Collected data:

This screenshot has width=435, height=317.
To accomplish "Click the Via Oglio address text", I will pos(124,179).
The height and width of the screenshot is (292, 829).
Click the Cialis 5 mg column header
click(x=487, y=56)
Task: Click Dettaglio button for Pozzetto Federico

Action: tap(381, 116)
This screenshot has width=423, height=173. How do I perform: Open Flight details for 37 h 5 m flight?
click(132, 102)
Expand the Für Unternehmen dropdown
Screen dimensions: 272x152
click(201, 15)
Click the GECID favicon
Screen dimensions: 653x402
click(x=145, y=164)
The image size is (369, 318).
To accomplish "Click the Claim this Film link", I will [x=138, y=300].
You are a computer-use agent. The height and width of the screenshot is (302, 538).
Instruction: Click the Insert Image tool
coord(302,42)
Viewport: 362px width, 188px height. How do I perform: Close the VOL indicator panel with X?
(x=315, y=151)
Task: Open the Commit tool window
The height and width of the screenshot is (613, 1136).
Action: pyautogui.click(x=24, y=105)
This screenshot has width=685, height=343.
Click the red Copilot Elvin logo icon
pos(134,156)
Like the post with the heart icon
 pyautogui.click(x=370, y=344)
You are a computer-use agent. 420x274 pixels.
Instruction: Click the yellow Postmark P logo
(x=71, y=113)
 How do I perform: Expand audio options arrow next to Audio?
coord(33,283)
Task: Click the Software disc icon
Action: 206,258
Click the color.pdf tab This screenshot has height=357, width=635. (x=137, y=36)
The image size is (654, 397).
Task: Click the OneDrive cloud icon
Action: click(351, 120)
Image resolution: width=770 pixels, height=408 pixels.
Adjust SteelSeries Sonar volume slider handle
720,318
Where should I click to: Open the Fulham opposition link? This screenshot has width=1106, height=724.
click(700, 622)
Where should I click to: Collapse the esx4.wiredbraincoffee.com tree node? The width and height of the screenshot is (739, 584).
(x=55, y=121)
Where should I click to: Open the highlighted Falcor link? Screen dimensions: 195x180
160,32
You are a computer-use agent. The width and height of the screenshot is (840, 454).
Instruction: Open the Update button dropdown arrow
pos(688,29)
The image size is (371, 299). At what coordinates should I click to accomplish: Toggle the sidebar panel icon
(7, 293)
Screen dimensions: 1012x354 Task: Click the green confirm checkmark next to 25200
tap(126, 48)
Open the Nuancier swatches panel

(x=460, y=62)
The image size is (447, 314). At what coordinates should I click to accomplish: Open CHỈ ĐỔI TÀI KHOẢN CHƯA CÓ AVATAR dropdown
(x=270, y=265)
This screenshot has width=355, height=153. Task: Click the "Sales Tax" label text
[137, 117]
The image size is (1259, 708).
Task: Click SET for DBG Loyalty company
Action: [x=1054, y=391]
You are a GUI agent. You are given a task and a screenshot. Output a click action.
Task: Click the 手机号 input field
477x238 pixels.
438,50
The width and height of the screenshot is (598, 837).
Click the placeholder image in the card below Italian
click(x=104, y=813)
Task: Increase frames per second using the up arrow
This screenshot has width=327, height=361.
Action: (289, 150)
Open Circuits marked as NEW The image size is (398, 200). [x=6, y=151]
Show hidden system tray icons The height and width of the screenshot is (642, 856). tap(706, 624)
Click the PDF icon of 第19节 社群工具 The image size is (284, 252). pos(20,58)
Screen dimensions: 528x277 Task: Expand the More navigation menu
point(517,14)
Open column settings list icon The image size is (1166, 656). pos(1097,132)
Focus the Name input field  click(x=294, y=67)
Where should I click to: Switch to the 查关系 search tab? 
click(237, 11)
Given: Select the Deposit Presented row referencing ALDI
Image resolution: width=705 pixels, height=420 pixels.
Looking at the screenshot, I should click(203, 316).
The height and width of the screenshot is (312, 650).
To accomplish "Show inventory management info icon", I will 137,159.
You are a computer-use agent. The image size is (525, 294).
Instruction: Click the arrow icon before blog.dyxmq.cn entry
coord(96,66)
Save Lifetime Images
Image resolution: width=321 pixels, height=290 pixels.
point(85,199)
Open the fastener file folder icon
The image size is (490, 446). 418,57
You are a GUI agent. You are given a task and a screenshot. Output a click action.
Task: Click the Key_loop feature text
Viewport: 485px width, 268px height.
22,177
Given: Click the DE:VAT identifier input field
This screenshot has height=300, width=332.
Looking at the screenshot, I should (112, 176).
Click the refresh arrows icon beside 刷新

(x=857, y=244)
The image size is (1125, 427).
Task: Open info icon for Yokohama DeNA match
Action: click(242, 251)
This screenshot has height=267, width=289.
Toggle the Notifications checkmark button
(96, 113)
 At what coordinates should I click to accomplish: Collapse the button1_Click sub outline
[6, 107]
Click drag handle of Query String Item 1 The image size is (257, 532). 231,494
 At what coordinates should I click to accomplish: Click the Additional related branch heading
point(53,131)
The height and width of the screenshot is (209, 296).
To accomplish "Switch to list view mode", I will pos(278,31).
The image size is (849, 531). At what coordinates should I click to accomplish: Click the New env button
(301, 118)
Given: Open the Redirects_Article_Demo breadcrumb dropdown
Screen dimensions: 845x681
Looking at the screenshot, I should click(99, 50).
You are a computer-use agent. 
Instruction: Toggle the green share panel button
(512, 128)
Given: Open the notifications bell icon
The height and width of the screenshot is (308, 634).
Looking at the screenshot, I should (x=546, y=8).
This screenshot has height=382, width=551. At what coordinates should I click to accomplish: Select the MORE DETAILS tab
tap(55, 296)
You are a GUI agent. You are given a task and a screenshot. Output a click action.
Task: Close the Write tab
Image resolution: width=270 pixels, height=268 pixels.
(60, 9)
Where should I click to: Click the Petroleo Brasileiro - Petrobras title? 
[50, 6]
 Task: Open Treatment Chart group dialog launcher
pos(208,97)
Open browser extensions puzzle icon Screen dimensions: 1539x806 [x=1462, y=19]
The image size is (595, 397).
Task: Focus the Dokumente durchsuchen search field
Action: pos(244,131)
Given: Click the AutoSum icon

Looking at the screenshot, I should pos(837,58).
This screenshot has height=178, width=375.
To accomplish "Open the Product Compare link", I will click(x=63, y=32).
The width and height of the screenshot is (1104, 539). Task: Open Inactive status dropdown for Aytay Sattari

Exercise directions: Among the entries above, locate the lines containing "Open Circuits marked" and "Given: Select the", and transcribe exactly those two lines and all lines between.

Your solution:
Open Circuits marked as NEW The image size is (398, 200). [x=6, y=151]
Show hidden system tray icons The height and width of the screenshot is (642, 856). tap(706, 624)
Click the PDF icon of 第19节 社群工具 The image size is (284, 252). pos(20,58)
Screen dimensions: 528x277 Task: Expand the More navigation menu
point(517,14)
Open column settings list icon The image size is (1166, 656). pos(1097,132)
Focus the Name input field  click(x=294, y=67)
Where should I click to: Switch to the 查关系 search tab? 
click(237, 11)
Given: Select the Deposit Presented row referencing ALDI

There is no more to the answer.